DR_WCLS_LASSO
DR_WCLS_LASSO.RdFit a basic doubly robust weighted centered least squares (DR-WCLS) model with variable selection.
Usage
DR_WCLS_LASSO(
data,
fold,
ID,
time,
Ht,
St,
At,
prob,
outcome,
method_pseu,
lam = NULL,
noise_scale = NULL,
splitrat = 0.8,
venv,
beta = NULL,
level = 0.9,
core_num = NULL,
max_tol = 10^{
-3
},
varSelect_program = "Python",
standardize_x = TRUE,
standardize_y = TRUE
)Arguments
- data
A data frame with one row per decision time (raw data; no pseudo-outcomes).
- fold
Number of folds used when estimating nuisance functions for the pseudo-outcome.
- ID
Column name of the participant identifier.
- time
Column name of the time-in-study (decision point).
- Ht
A vector specifying history features.
- St
A vector specifying moderator features.
- At
Column name of the treatment indicator.
- prob
Column name of the design probability \(p_t(A_t=1 \mid H_t)\).
- outcome
Column name of the outcome.
- method_pseu
ML method used to estimate nuisance functions for the pseudo-outcome. One of
"CVLASSO","RandomForest","GradientBoosting".- lam
Penalty value for randomized LASSO; if
NULL, a default is used. Default is \(\sqrt{2n* logp} \rho sd(y)\) where \(\rho\) is the split rate and \(n\) is the number of rows.- noise_scale
Gaussian noise added to the objective. Default is \(\sqrt{\frac{1-\rho}{\rho}\, n}\,\mathrm{sd}(y)\) where \(\rho\) is the split rate and \(n\) is the number of rows.
- splitrat
Data splitting rate \(\rho\); used only if
noise_scaleorlamisNULL.- beta
True coefficients (for simulation use only).
- level
Confidence level (e.g.,
0.90for a 90% interval).- core_num
Number of cores to use for parallel computation when compute pseudo-outcome.
- max_tol
Maximum tolerance for the pivot error. Default \(10^{-3}\).
- varSelect_program
"Python"(requires a validvirtualenv_path) or"R".- standardize_x
Logical flag for design matrix standardization, prior to the model selection.
- standardize_y
Logical flag for outcome standardization, prior to the model selection.
- virtualenv_path
Path to a Python virtual environment (for
reticulate) whenvarSelect_program = "Python".
Value
- E
Selected variables.
- GEE_est
GEE estimates without adjusting for selection events.
- lowCI
lower bound of confidence interval.
- upperCI
upper bound of confidence interval.
- prop_low
the exact quantile for the lower bound of confidence interval.
- prop_up
the exact quantile for the upper bound of confidence interval.
- p_value
P-values for selected variables.
- post_true
condition on the selection events, the true values for parameter \(\beta_E\) if simulation is conducted and true \(\beta\) values are provided; Otherwise, this value will not be present
.
- true_signal
logical value indicating whether the selected parameter is one of the true signals if simulation is conducted and true \(\beta\) values are provided; Otherwise, this value will not be present
Details
The function generates a pseudo-outcome, performs variable selection, then conducts post-selective inference to obtain valid confidence intervals adjusted for data dependent model selection.
Examples
sim_data = generate_dataset(N = 1000, T = 40, P = 50, sigma_residual = 1.5, sigma_randint = 1.5, main_rand = 3, rho = 0.7,
beta_logit = c(-1, 1.6 * rep(1/50, 50)), model = ~ state1 + state2 + state3 + state4,
beta = matrix(c(-1, 1.7, 1.5, -1.3, -1),ncol = 1),
theta1 = 0.8)
Ht = unlist(lapply(1:50, FUN = function(X) paste0("state",X)))
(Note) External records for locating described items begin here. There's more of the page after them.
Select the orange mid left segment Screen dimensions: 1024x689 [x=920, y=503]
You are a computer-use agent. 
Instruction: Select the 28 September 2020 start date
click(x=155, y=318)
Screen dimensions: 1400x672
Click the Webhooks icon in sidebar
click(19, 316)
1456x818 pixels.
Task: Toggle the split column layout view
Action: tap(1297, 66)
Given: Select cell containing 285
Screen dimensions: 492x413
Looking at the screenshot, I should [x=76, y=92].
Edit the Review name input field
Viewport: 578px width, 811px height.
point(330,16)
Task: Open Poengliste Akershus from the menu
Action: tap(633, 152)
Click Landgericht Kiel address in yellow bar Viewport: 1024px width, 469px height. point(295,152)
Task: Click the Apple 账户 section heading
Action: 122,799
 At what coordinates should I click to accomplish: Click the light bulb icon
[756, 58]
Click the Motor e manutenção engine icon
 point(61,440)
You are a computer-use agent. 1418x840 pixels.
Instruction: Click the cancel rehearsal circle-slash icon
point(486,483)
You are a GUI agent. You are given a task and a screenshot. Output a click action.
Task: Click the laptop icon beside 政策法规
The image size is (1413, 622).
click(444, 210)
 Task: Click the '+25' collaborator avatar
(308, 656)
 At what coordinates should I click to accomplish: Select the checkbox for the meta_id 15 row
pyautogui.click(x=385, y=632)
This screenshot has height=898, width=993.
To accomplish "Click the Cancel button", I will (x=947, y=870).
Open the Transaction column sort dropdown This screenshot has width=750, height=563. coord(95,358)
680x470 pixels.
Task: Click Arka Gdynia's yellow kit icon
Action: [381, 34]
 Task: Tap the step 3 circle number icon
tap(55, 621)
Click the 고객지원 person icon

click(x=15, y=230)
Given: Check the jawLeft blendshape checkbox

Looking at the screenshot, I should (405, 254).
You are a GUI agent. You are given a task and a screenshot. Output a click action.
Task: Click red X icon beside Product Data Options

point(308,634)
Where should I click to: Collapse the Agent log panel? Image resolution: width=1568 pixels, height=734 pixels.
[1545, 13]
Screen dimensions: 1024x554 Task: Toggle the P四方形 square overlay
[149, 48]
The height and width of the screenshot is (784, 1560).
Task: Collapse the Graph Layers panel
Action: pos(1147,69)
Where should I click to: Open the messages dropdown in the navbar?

St = unlist(lapply(1:25, FUN = function(X) paste0("state",X)))
UI_return = DR_WCLS_LASSO(data = sim_data,
fold = 5, ID = "id",
time = "decision_point",
Ht = Ht, St = St, At = "action",
prob = "prob", outcome = "outcome",
method_pseu = "CVLASSO", lam = NULL, noise_scale = NULL, splitrat = 0.7,
varSelect_program = "R", standardize_x = F, standardize_y = F)
#> Loading required package: parallel
#> [1] "remove 0 lines of data due to NA produced for yDR"
#> [1] "The current lambda value is: 386.494777197391"
#> [1] "select predictors: (Intercept)" "select predictors: state1"
#> [3] "select predictors: state2" "select predictors: state3"
#> [5] "select predictors: state4"
#> [1] FALSE
#> [1] "state5" "state6" "state7" "state8" "state9" "state10" "state11"
#> [8] "state12" "state13" "state14" "state15" "state16" "state17" "state18"
#> [15] "state19" "state20" "state21" "state22" "state23" "state24" "state25"
#> Loading required package: dplyr
#>
#> Attaching package: ‘dplyr’
#> The following objects are masked from ‘package:stats’:
#>
#> filter, lag
#> The following objects are masked from ‘package:base’:
#>
#> intersect, setdiff, setequal, union